* **STATED GOAL A**
Copy the records word for word, from their first line through the line with "Click the blue".
--- START EXCERPT TO READ ---
Anthony Bates
- Born: 26 September 1961 (age 64) Burslem, Stoke-on-Trent, England

Domestic
- Years: League / Role
- 1993–1996: Football League / Asst. referee
- 1996–: Football League / Referee

International
- Years: League / Role
- 1993–1996: UEFA listed / Asst. referee

= Anthony Bates =

English football referee

Anthony Bates (born 26 September 1961) is a former English association football referee who operates in the Football League, and previously served as assistant referee for UEFA in the Euro 96 competition. He also refereed the FA Women's Cup Final in 2007. On average, Bates gave a high 4.0 cards per game in the 1998–99 season, the highest so far in his career.

==Career==
Bates was born in Burslem, Stoke-on-Trent, Staffordshire. He became a Football League assistant referee in 1993, and took up the flag during the Charity Shield match at Wembley on 13 August 1995, when Everton beat Blackburn Rovers 1–0 courtesy of a Vinny Samways goal. He fulfilled the same role for UEFA, and ran the line in the Euro 96 group match between Germany and the Czech Republic. He was also an assistant referee for Dermot Gallagher during the 1996 FA Cup Final at Wembley on 11 May 1996, when Manchester United beat Liverpool 1–0, with Eric Cantona scoring the only goal.

Following that busy period, he was promoted to referee in the Football League for the 1996–97 season. One of his first appointments was the Third Division match between Hereford United and Doncaster Rovers at Edgar Street on 24 August 1996, when the home side won 1–0.

His only match of note during his first six years at Football League level was an old First Division play-off semi-final first leg, which he refereed on 28 April 2002. It was between Birmingham City and Millwall at St. Andrew's, and finished in a 1–1 draw. Birmingham were promoted to the Premier League after winning the Final on penalties.

In 2004, former Liverpool and Denmark international Jan Molby was sent from the dugout by referee Bates after having verbally abused the fourth official during the old Third Division match between Southend United and Kidderminster Harriers. It was played at Roots Hall on 14 February 2004, and finished 3–0 to Southend. Harriers' director of football Molby was subsequently fined £1,500 by the FA, and banned from the touchline for four matches.

After a match in Football League One between Nottingham Forest and Scunthorpe United at the City Ground on 20 August 2005, Bates attempted to take an unprecedented step regarding a yellow card he had issued to Scunthorpe's Andy Crosby during the game. Having agreed to review it, he asked the Football Association to "overturn the yellow card after viewing video evidence - but FIFA rules insist cautions may not be withdrawn", only dismissals by straight red card.

Bates was the referee in charge of an FA Cup first round tie between Newport County and Swansea City at Newport Stadium on 11 November 2006, when fourth official Alan Sheffield was struck by a coin thrown from the crowd, shortly after County manager Peter Beadle was sent from the technical area by Bates for verbal abuse of Sheffield during the game, and following a free kick given in favour of Swansea from which they scored. Newport lost 3–1. Subsequently, both Newport County and their manager received heavy punishments from the Welsh FA. County were fined £3,000 for failing to control their supporters, and Beadle received a seven-match touchline ban and was also fined £1,500.
--- END EXCERPT TO READ ---
* **STATED GOAL B**
In the article on referee Anthony Bates, how much was Newport County fined for failing to control their supporters?
--- START EXCERPTED RECORDS ---
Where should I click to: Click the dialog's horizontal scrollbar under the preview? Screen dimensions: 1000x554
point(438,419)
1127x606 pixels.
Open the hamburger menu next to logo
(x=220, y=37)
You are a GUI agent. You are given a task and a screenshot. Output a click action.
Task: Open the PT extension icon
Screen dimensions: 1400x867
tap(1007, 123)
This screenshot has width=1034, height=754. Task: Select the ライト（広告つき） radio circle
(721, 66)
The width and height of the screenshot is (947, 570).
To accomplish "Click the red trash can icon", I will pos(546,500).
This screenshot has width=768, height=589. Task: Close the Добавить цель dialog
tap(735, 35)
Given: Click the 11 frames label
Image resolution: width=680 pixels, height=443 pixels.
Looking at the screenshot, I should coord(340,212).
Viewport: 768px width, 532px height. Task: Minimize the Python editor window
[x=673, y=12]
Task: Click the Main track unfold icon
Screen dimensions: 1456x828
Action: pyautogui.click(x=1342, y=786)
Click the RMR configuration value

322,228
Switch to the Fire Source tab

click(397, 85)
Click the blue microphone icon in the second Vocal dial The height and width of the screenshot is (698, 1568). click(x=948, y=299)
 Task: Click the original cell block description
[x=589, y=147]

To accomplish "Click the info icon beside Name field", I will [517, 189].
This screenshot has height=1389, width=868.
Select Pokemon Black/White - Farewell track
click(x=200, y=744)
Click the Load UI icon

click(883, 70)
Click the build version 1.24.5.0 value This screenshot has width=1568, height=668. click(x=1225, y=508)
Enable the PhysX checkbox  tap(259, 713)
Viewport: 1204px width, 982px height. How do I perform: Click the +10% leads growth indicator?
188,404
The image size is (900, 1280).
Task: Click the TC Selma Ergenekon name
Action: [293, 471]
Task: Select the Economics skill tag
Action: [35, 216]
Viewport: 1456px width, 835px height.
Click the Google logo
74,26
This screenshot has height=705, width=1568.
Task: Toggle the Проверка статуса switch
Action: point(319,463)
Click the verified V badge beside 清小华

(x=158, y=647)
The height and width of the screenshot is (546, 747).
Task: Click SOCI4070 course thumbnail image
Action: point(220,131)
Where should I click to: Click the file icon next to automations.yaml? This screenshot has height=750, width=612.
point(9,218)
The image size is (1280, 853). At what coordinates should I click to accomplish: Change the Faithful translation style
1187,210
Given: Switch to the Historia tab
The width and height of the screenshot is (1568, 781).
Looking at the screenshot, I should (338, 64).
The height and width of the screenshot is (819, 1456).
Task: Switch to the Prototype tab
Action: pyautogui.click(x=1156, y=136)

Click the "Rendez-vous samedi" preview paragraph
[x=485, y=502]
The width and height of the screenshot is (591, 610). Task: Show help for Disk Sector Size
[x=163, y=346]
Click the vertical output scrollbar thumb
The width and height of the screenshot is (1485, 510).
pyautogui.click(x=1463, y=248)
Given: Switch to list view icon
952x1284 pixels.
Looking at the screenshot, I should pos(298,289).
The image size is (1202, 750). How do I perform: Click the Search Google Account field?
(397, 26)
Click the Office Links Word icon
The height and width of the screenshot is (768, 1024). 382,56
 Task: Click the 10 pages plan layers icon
--- END EXCERPTED RECORDS ---
* **EXERCISE RESPONSE A**
Where should I click to: Click the dialog's horizontal scrollbar under the preview? Screen dimensions: 1000x554
point(438,419)
1127x606 pixels.
Open the hamburger menu next to logo
(x=220, y=37)
You are a GUI agent. You are given a task and a screenshot. Output a click action.
Task: Open the PT extension icon
Screen dimensions: 1400x867
tap(1007, 123)
This screenshot has width=1034, height=754. Task: Select the ライト（広告つき） radio circle
(721, 66)
The width and height of the screenshot is (947, 570).
To accomplish "Click the red trash can icon", I will pos(546,500).
This screenshot has width=768, height=589. Task: Close the Добавить цель dialog
tap(735, 35)
Given: Click the 11 frames label
Image resolution: width=680 pixels, height=443 pixels.
Looking at the screenshot, I should coord(340,212).
Viewport: 768px width, 532px height. Task: Minimize the Python editor window
[x=673, y=12]
Task: Click the Main track unfold icon
Screen dimensions: 1456x828
Action: pyautogui.click(x=1342, y=786)
Click the RMR configuration value

322,228
Switch to the Fire Source tab

click(397, 85)
Click the blue microphone icon in the second Vocal dial The height and width of the screenshot is (698, 1568). click(x=948, y=299)

* **EXERCISE RESPONSE B**
£3,000